=== Task description ===
If a line in the records below contains the word "computer", return that line.

=== Listed records ===

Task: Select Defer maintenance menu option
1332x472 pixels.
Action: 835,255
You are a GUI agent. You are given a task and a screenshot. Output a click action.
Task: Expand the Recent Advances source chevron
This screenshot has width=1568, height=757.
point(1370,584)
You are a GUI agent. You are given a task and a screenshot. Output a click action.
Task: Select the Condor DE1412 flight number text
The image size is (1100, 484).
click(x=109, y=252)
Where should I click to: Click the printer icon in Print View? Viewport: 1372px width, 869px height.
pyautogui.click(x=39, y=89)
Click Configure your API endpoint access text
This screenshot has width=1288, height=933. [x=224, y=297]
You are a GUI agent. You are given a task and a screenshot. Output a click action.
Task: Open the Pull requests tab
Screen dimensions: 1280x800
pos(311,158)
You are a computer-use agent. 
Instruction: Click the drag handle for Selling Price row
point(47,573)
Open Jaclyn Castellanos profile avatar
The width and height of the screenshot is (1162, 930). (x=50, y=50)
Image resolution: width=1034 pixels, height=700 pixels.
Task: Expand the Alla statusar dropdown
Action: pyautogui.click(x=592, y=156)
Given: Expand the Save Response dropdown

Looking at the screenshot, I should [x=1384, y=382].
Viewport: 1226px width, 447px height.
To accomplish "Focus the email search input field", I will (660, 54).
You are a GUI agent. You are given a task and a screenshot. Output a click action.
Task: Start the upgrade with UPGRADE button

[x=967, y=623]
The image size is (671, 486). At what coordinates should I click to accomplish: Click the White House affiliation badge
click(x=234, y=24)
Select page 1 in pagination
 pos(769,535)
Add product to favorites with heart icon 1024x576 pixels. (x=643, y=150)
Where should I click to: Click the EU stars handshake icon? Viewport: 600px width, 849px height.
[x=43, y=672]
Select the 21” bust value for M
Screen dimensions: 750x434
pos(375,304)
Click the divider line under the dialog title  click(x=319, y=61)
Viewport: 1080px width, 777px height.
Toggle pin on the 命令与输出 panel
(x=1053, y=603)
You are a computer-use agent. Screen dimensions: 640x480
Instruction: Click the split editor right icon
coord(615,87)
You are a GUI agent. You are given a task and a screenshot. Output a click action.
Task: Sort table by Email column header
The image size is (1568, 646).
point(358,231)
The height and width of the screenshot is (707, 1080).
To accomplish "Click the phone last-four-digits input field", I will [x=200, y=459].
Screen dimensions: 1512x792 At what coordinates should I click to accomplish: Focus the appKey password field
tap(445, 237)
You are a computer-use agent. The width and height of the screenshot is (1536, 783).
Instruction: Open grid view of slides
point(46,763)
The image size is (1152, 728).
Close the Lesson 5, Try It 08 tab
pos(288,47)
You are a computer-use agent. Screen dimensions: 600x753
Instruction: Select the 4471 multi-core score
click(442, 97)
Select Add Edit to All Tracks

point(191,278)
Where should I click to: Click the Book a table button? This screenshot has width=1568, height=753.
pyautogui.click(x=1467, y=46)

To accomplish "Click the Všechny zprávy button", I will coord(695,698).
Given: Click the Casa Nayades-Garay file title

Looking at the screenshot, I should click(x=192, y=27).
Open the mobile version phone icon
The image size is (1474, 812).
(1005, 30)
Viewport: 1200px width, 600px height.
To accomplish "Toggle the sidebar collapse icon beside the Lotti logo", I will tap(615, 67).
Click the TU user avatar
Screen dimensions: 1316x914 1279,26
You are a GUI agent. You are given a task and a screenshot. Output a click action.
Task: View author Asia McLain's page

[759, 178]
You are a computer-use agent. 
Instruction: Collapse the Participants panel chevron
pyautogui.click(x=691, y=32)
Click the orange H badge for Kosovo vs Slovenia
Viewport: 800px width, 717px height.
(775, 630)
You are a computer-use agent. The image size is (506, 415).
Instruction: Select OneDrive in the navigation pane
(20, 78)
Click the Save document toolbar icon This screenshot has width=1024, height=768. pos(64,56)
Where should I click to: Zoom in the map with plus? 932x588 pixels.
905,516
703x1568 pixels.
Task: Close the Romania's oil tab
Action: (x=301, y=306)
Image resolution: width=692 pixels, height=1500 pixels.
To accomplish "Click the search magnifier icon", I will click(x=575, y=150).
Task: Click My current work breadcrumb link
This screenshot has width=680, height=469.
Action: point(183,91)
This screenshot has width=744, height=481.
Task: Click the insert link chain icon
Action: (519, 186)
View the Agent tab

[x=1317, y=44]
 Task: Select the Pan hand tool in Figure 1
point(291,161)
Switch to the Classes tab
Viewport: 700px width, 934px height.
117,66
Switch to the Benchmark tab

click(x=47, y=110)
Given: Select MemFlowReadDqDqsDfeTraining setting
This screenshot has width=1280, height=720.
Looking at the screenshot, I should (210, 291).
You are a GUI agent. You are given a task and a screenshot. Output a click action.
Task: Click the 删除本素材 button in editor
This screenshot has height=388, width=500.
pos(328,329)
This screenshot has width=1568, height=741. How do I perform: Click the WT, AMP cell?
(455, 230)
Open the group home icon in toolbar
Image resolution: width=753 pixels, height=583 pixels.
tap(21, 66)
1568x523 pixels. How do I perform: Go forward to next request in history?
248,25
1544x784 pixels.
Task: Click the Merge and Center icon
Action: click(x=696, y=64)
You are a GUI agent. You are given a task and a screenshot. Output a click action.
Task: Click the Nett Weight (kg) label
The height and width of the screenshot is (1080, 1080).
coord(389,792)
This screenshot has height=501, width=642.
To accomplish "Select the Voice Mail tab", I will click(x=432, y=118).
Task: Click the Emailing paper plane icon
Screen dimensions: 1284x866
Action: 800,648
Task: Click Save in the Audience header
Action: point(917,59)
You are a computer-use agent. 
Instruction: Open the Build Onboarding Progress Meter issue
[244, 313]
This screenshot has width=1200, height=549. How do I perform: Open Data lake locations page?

=== Written solution ===
You are a computer-use agent. 
You are a computer-use agent. Screen dimensions: 640x480
You are a computer-use agent. The width and height of the screenshot is (1536, 783).
You are a computer-use agent. Screen dimensions: 600x753
You are a computer-use agent. 
You are a computer-use agent. The image size is (506, 415).
You are a computer-use agent. 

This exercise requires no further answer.